Michaël Adandé, le nouveau PDG de Poste SA du Gabon, a annoncé un financement étatique de 7 milliards de FCFA, en faveur de la société. Un financement qui intervient dans un contexte marqué par des malversations financières d’une part, et d’une éventuelle insolvabilité de l’autre. 

« La Poste n’est pas en faillite, elle est en difficulté », a déclaré Michaël Adandé, le nouveau patron de la société. « On parle de faillite quand les actifs disponibles ne peuvent pas répondre aux passifs exigés ». Et d’annoncer que l’Etat a débloqué 7 milliards de FCFA pour éviter cette « menace » de faillite.

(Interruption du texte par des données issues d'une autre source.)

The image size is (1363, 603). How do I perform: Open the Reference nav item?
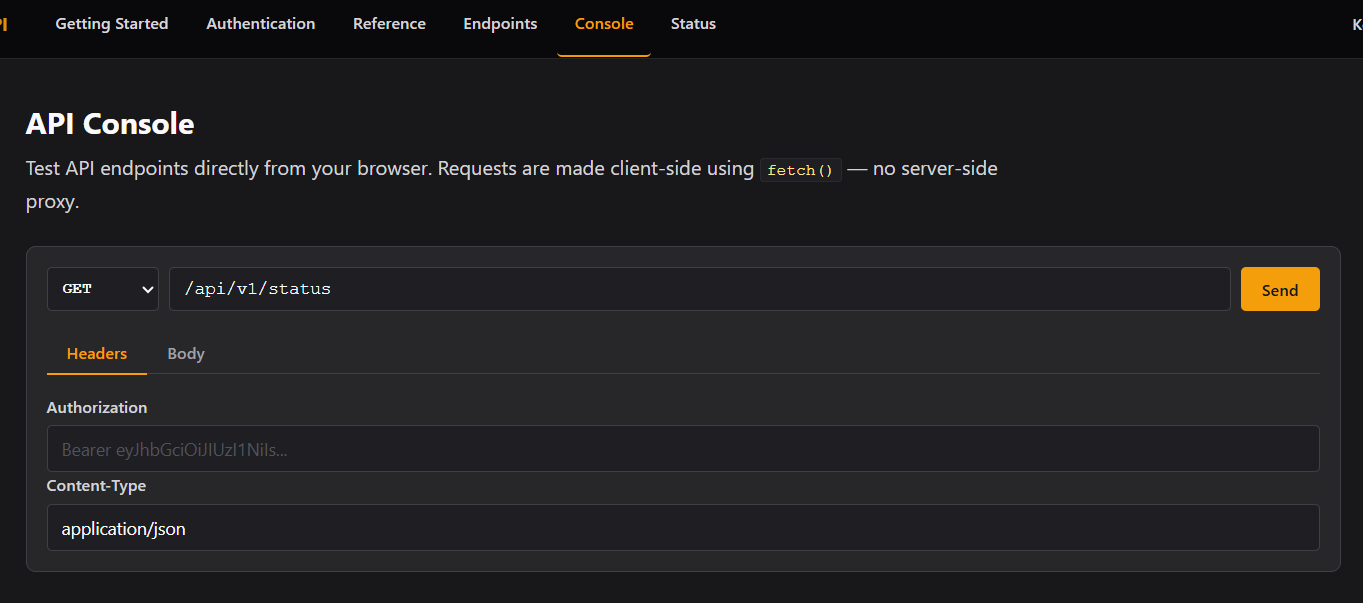click(x=389, y=24)

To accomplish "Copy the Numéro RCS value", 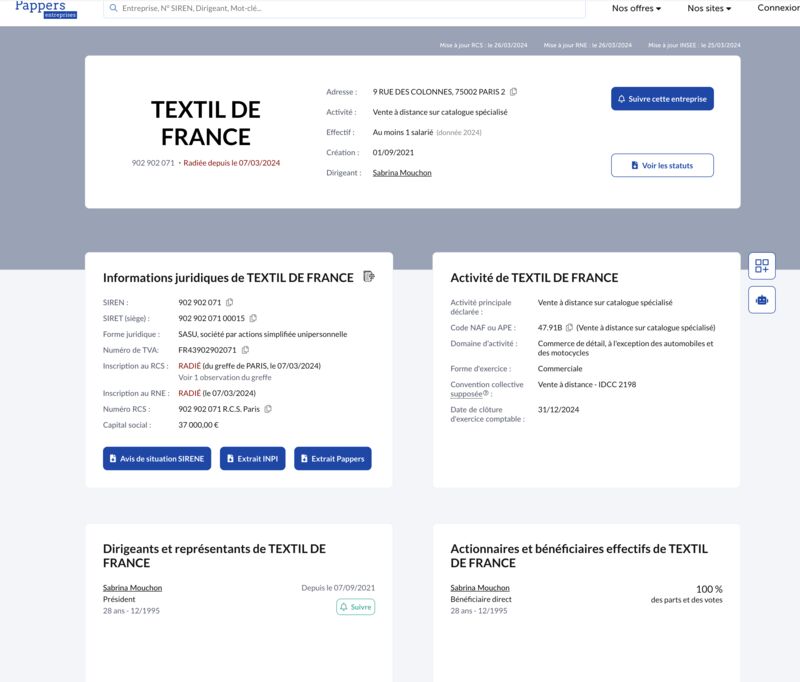I will coord(268,409).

En effet, des informations relayées par certains medias locaux, sur une éventuelle insolvabilité de la poste, ont provoqué depuis quelques jours, des retraits massifs des avoirs de la clientèle à Poste Bank. Ce qui aurait conduit à la nomination de l’ancien Président de la Banque de Développement des Etats d’Afrique Centrale (BDEAC), aux fonctions de PDG de la Poste, en remplacement d’Alfred Mabika Mouyama. Une situation qui, d’après M. Adandé, a été occasionnée à la fois par des malversations financières et plusieurs comptes d’épargne fictifs.

Defis

Pour venir à bout de ces « difficultés », la société annonce avoir mis en place une stratégie reposant sur 4 piliers essentiels : un remaniement interne, un cadre de fonctionnement régulier, le gel temporaire des comptes d’épargne créés avant 2007, et la confiance mutuelle entre la Postbank et ses clients. « Mes défis sont, dans un premier temps, de stabiliser la situation actuelle, de ramener nos ambitions au niveau de nos capacités, de mettre en place un dispositif qui fera que nous ne dépensions que ce que nous avons et de faire en sorte que les épargnants soient sécurisés, avec un personnel qui maitrise ses activités », a déclaré Michaël Adandé.